Hohe Verluste durch fehlende Einnahmen

„Die Lage ist sehr ernst für uns“, sagt Erath. Allein die Pause bis zum 19. April ziehe einen Verlust von 120.000 Euro nach sich, also 30.000 Euro an fehlenden Einnahmen pro Woche.

„Unsere größte Hoffnung aber sind unsere Teilnehmer – wenn sie uns in der Krise und danach die Treue halten, dann werden wir das schaffen“, sagt der Balinger VHS-Chef.

Keine Rücklagen erlaubt: Es geht an die Substanz

Er hofft – aus Liquiditätsgründen –, dass die Kunden alle noch offenen Rechnungen begleichen und die VHS zunächst nicht mit Rückforderungen konfrontiert werde. Auch an anderen Standorten müssen Kursgebühren entweder zurückbezahlt oder mit neuen Kursen in Absprache mit den Teilnehmern verrechnet werden.

„Da wir als gemeinnützige Einrichtung, die zur Kofinanzierung auf öffentliche Zuschüsse angewiesen ist, keine Rücklagen führen, geht es sehr schnell an die Substanz“, so Erath.

Standorte müssen womöglich um Existanz bangen

Mit Einnahmensverlusten von 1,9 Millionen Euro pro Woche rechnet der VHS-Landesverband für alle 168 Standorte in Baden-Württemberg. Demgegenüber blieben die Kosten insbesondere für Personal, Unterhalt der Gebäude, Raummieten und Materialien bestenfalls konstant, sagt der Verband. Sollte die Zwangspause noch deutlich länger gehen, müssten die Standorte um ihre Existenz bangen.
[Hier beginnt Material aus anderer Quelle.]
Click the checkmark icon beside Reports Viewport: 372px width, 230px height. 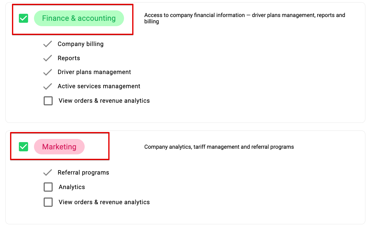[48, 58]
Die Volkshochschulen schreien deshalb aktuell laut nach Hilfe. Denn das Soforthilfe-Programm der Landesregierung sei lediglich auf Wirtschaftsunternehmen zugeschnitten, wie es die Volkshochschulen nicht sind.

Soforthilfe des Kultusministeriums soll auch VHS erreichen

Das Kultusministerium hat reagiert und eine weitere Soforthilfe von 100 Millionen Euro für alle Städte und Gemeinden zur Verfügung gestellt. Diese sollen ausdrücklich auch, aber nicht ausschließlich, den Volkshochschulen zugute kommen.

Wie und in welchem Umfang die Standorte dann tatsächlich unterstützt werden, und ob so die Verluste mehr als ansatzweise ausgeglichen werden können, ist noch unklar. Die Verantwortlichen arbeiten derzeit noch an einem Verteilungsschlüssel, sagt eine Ministeriumssprecherin.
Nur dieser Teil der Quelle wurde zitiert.